A Câmara aprovou por 304 votos a favor e 133 contra o texto-base da medida provisória que recriou o programa para manter empregos durante a pandemia da covid-19 e qualificar desempregados. Para concluir a votação, no entanto, ainda é preciso a analisar os destaques – pedidos de alteração ao texto que podem mudar o teor da proposta. Por acordo, ficou decidido que isso será feito em outra sessão, já que a Câmara analisaria a Proposta de Emenda à Constituição (PEC) do voto impresso, que acabou derrotada.

Segundo a MP, o Programa Emergencial de Manutenção do Emprego e da Renda  vale por 120 dias contados da edição da medida (28 de abril) e poderá ser prorrogado pelo Poder Executivo apenas para as gestantes.

Com mais de 100 páginas, o relatório do deputado Christino Áureo (PP-RJ) para a MP 1045 foi protocolado na noite de segunda-feira (9), no sistema da Câmara. O texto recebeu críticas de parlamentares da oposição por promover mudanças permanentes nas leis trabalhistas (CLT), cuja vigência se dará além do período da pandemia.
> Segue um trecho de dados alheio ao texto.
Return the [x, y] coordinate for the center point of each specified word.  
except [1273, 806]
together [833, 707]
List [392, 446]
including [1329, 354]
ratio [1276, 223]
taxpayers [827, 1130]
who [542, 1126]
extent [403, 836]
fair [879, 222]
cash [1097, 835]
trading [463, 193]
A MP cria o Programa Primeira Oportunidade e Reinserção no Emprego (Priore) para contratação de trabalhadores por até dois salários mínimos e redução de recolhimento do Fundo de Garantia do Tempo de Serviço. Atualmente, a alíquota de recolhimento do FGTS é única para todas as empresas e é de 8% sobre o salário. Com a mudança passa para 2% para microempresas, 4% para empresas de pequeno porte e 6% para as demais. O programa se destinará a pessoas entre 18 e 29 anos e acima de 55 anos sem emprego há mais de 12 meses.

O texto cria ainda o Bônus de Inclusão Produtiva (BIP), uma bolsa que será paga para a qualificação de informais. Em uma versão do parecer do deputado, esse programa seria custeado por um corte linear de 30% nas verbas do Sistema S (Senai, Sesc, Sesi, Senac e outros), montante que chegaria a R$ 8 bilhões por ano. Após forte reação das entidades, o relator alterou o texto e determinou que as empresas poderão descontar até 15% das contribuições que teriam que fazer a essas entidades para pagar funcionários.
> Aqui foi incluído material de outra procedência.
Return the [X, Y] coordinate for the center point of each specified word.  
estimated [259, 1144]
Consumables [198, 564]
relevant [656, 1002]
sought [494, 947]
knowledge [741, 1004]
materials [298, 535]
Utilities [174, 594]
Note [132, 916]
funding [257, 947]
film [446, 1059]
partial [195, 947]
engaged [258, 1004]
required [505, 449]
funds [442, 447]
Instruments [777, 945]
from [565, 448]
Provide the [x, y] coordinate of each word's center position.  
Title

“O BIP será pago pelo empregador. O montante despendido com o bônus pode ser compensado com valores devidos das contribuições sociais destinadas ao Sistema S”, diz o relator no seu parecer.
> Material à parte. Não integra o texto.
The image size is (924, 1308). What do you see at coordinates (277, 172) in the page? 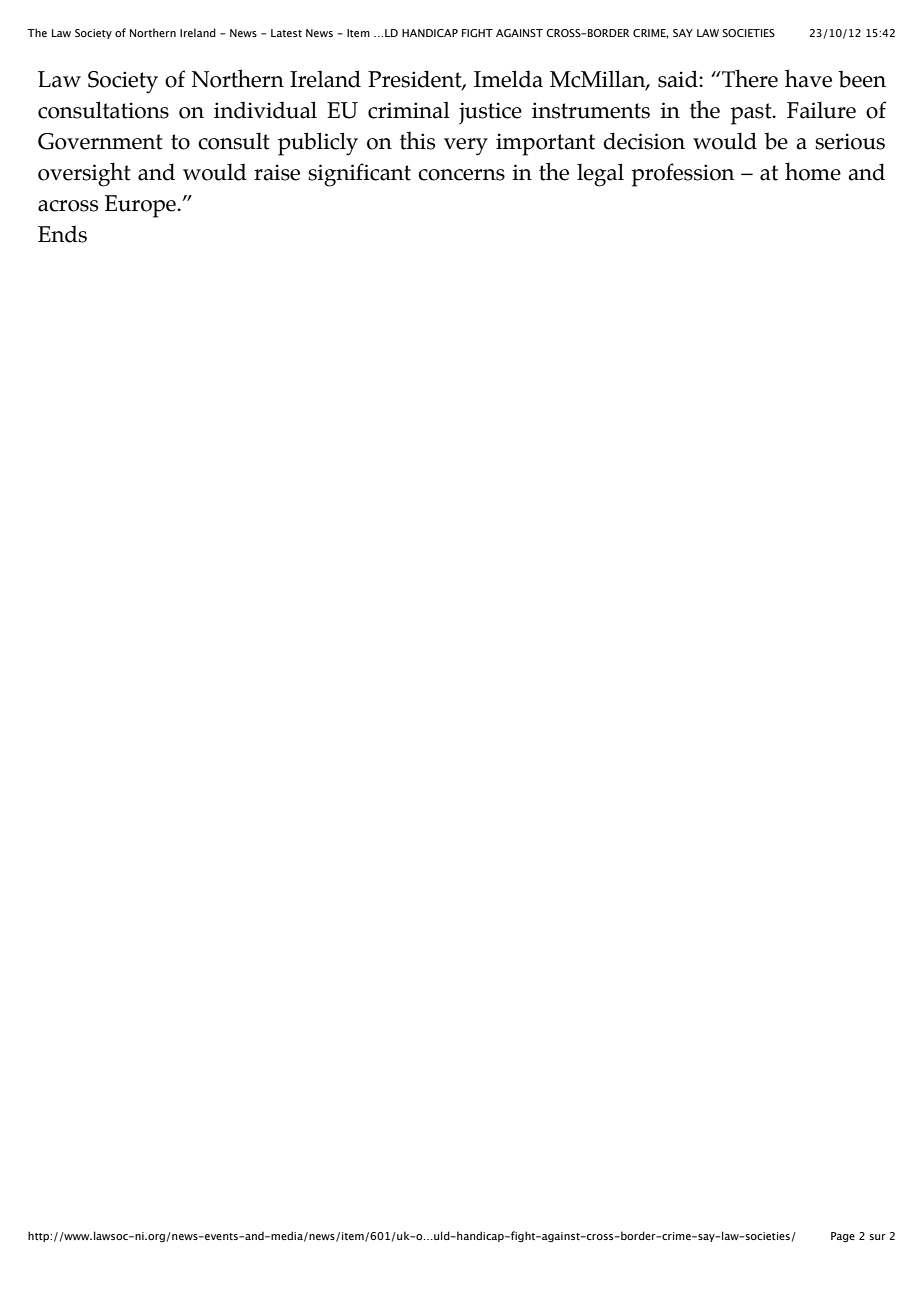
I see `raise` at bounding box center [277, 172].
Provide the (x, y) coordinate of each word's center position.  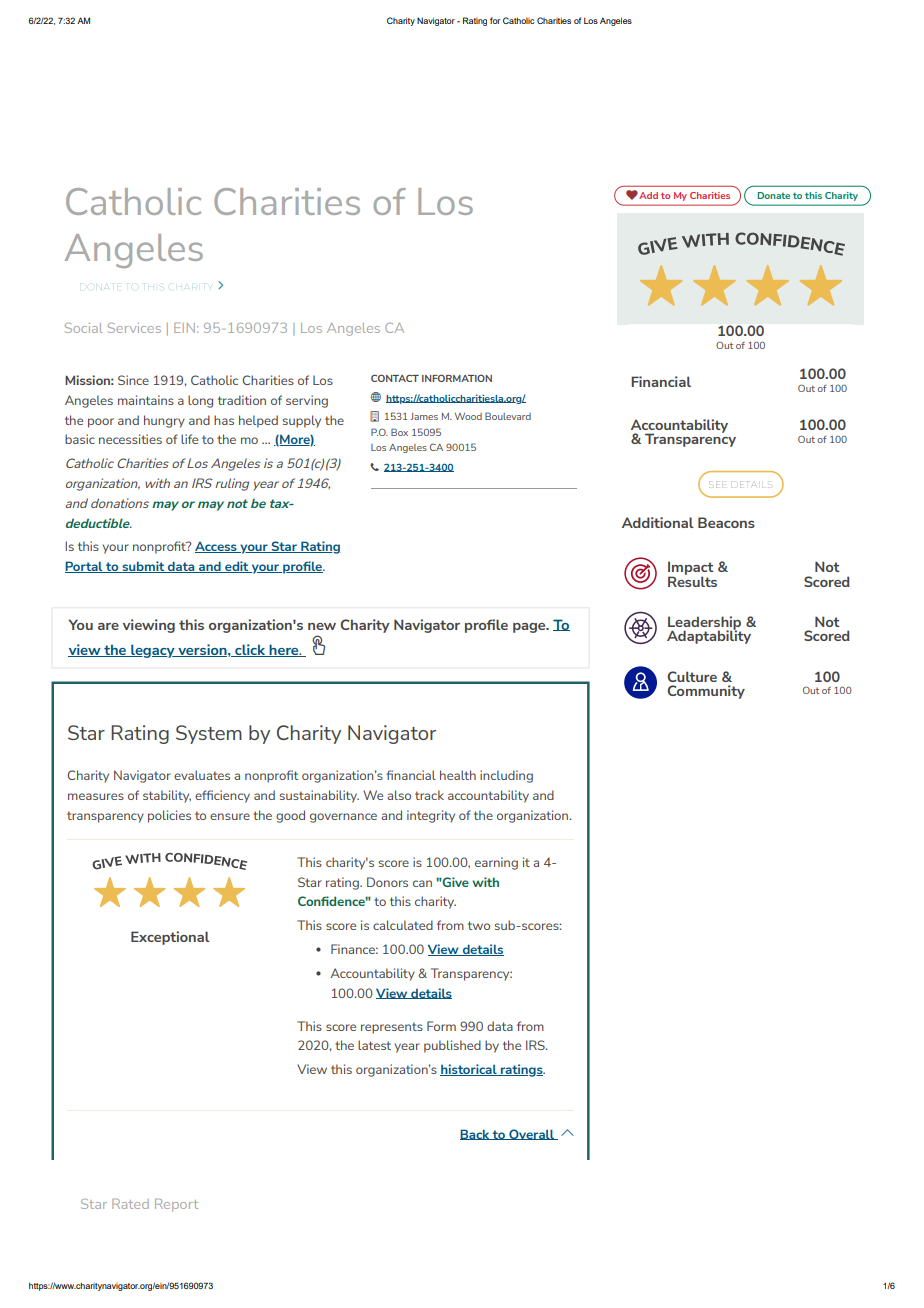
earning (496, 863)
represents (392, 1028)
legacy (153, 651)
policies (169, 816)
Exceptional (170, 938)
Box (399, 432)
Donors (387, 882)
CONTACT (395, 378)
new (322, 626)
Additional (658, 522)
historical (469, 1070)
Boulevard (508, 416)
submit (143, 567)
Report (176, 1205)
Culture (692, 676)
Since (133, 380)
O texto institui ainda o Programa Nacional de Prestação de Serviço Social Voluntário, vinculado ao Ministério do Trabalho e Previdência. A intenção é reduzir os impactos sociais e no mercado de trabalho causados pela covid-19 e auxiliar na qualificação profissional. Poderão ser beneficiários pessoas entre 18 e 29 anos ou com mais de 50 anos. O programa terá duração de um ano e meio. A jornada máxima será de 48 horas mensais, limitada a seis diárias e três dias por semana.

“Tínhamos que estar aqui pensando em políticas de transferência de renda, que chegassem às famílias brasileiras, que retornassem ao consumo, às indústrias. Isso pode inclusive gerar empregos, e não esse esculacho com o trabalhador de que trata esse relatório da MP 1.045”, afirmou a líder do PSOL na Câmara, deputada Talíria Petrone (RJ).

A medida teve apoio da base do governo. “Temos certeza de que essa medida provisória vai ajudar a preservar muitos empregos. Os empresários ainda passam sufoco para poder manter o comércio, a empresa, os postos de empregos ainda ativos”, afirmou o deputado Coronel Tadeu (PSL-SP).